◆ Trecho fornecido
Duas semanas atrás, os Estados Unidos pareciam prestes a iniciar outra guerra no Oriente Médio depois que um ataque por drone matou o mais notório mestre de espionagem do Irã, Qasem Suleimani, quando ele saía de um aeroporto internacional em Bagdá. O general sombrio, responsável pelo equivalente da CIA no Irã, foi um dos agentes mais eficazes da história do Oriente Médio. Ele construiu um exército extenso de milícias aliadas em toda a região e ajudou a expandir o domínio de Teerã em países vizinhos.

Mas a poeira agora se assentou e nenhum dos cenários apocalípticos sobre os quais a mídia tanto alertou aconteceu. É verdade que o Irã lançou um ataque de mísseis às bases dos EUA no Iraque, mas o ataque foi meramente simbólico. Como autoridades iraquianas revelaram no dia seguinte, o Irã os informou de um ataque iminente às bases dos EUA, uma mensagem que os iraquianos prontamente e previsivelmente transmitiram aos americanos. Nenhuma morte foi registrada, mas o regime iraniano mesmo assim disse a seus seguidores que dezenas, se não centenas, de americanos foram mortos como resultado da retaliação.

De fato, nenhum dos cenários apocalípticos era plausível. O Irã tem um leque restrito de opções em termos de escalada contra os EUA. O país não está interessado em uma guerra direta com os EUA, nem nenhum de seus representantes ou aliados na região. O regime enfrenta sanções cada vez mais devastadoras impostas por Washington, e a agitação doméstica está aumentando com protestos ocasionais nas ruas. Além disso, seus aliados no Iraque e no Líbano estão sob pressão sem precedentes de protestos populares, que persistem desde outubro. Na Síria, a moeda está entrando em colapso em níveis históricos e mais de um terço do país permanece fora do controle do governo apoiado pelo Irã. O Irã está envolvido em crises domésticas e regionais, e muitos dos ganhos obtidos nos últimos anos ainda são frágeis.

No pânico que se seguiu à notícia do assassinato de Suleimani, esse contexto essencial foi esquecido. Especialistas e ex-autoridades alertaram para um confronto, entre o Irã e os EUA, que Teerã não desejaria. Quando o confronto não foi adiante, críticos ainda sustentavam que isso era mera sorte. Um jornalista opinou que a guerra foi evitada porque os mulás no Irã exerceram "mais moderação" do que os EUA.

◆ Descrição do problema
Reproduza, sem alterações, a parte do texto sobre o assassinato de Suleimani que começa em "De fato, nenhum" e segue até "ainda são frágeis.".

◆ Dados disponíveis
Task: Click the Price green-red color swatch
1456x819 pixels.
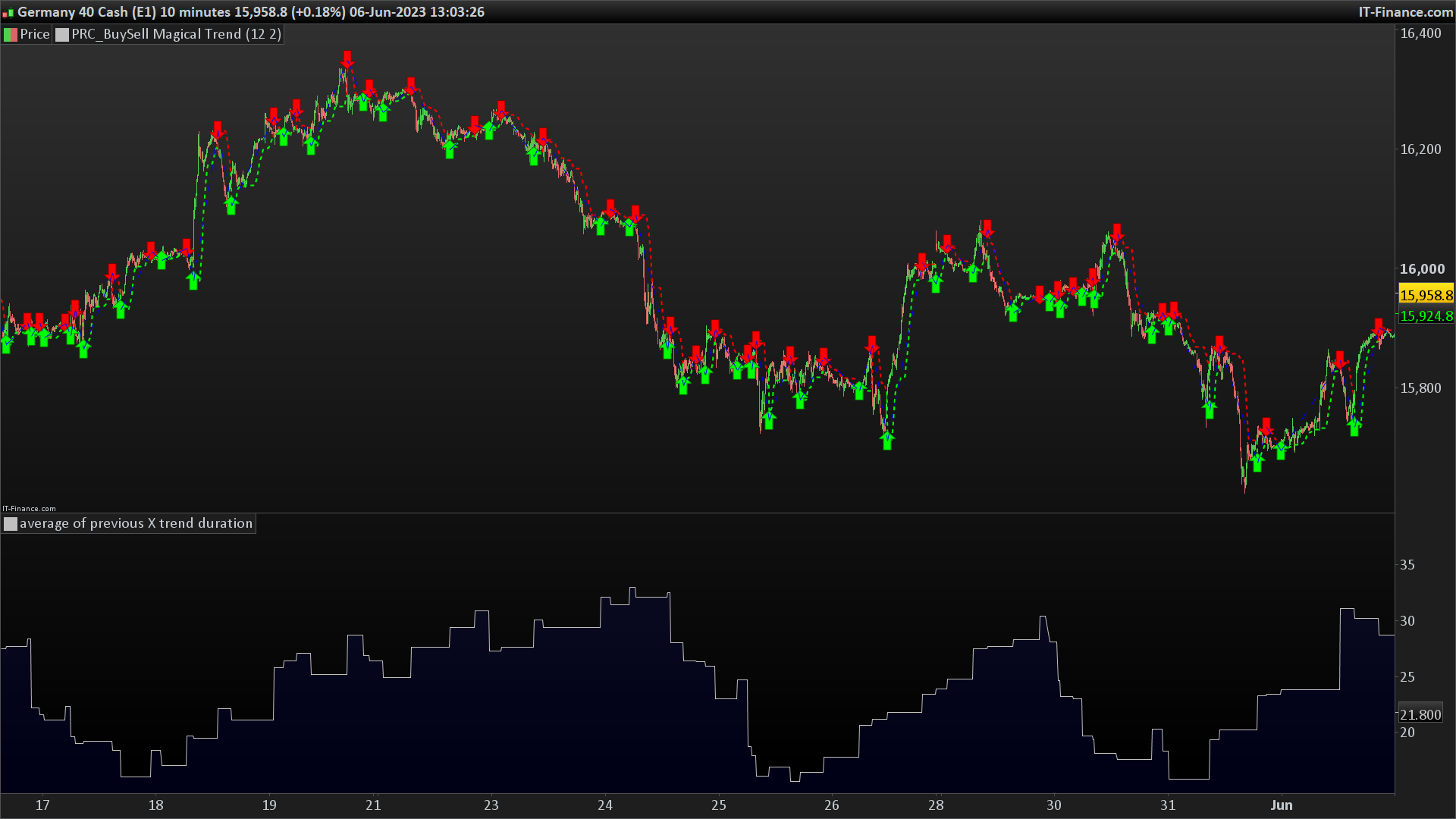Action: pyautogui.click(x=11, y=34)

◆ Resposta da tarefa
De fato, nenhum dos cenários apocalípticos era plausível. O Irã tem um leque restrito de opções em termos de escalada contra os EUA. O país não está interessado em uma guerra direta com os EUA, nem nenhum de seus representantes ou aliados na região. O regime enfrenta sanções cada vez mais devastadoras impostas por Washington, e a agitação doméstica está aumentando com protestos ocasionais nas ruas. Além disso, seus aliados no Iraque e no Líbano estão sob pressão sem precedentes de protestos populares, que persistem desde outubro. Na Síria, a moeda está entrando em colapso em níveis históricos e mais de um terço do país permanece fora do controle do governo apoiado pelo Irã. O Irã está envolvido em crises domésticas e regionais, e muitos dos ganhos obtidos nos últimos anos ainda são frágeis.